Today’s Healthcare Experience Matters discussion centers around uncovering blind spots in the patient, employee, and physician experience. We are joined by Brooke Billingsley for this memorable episode of our weekly podcast.
Brooke has spent the last 25 years of her career in healthcare. She currently serves as Vice President of Service Excellence with the Healthcare Experience Foundation (HXF).
“It’s great to be a part of a great team with the Healthcare Experience Foundation, where we're actually going on-site and coaching for solutions and really helping people,” she said.
She is proficient in navigating the patient experience and understands the importance of how patients perceive their care.

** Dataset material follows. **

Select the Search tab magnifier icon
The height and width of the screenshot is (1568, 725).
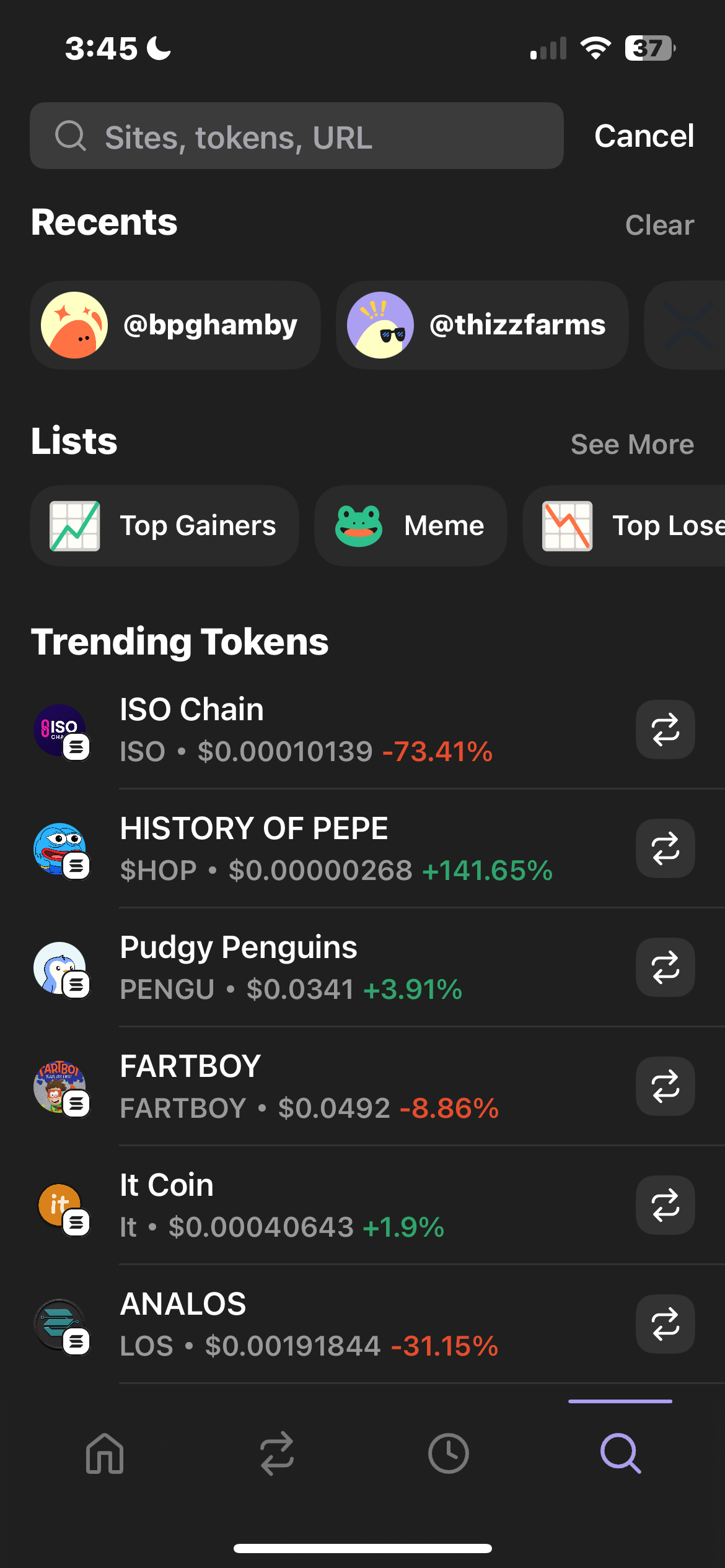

As you’ll hear on today’s podcast, Brooke has a strong grasp on how healthcare organizations can make sure patients have an excellent experience.
In her role as V.P. of Service Excellence with HXF, she has guided many organizations toward better patient experience outcomes, while working with medical centers and healthcare institutions of varying sizes and scope.
As you’ll learn by listening to today’s podcast episode, Brooke takes this line of work very seriously as the patient experience is very near and dear to her heart.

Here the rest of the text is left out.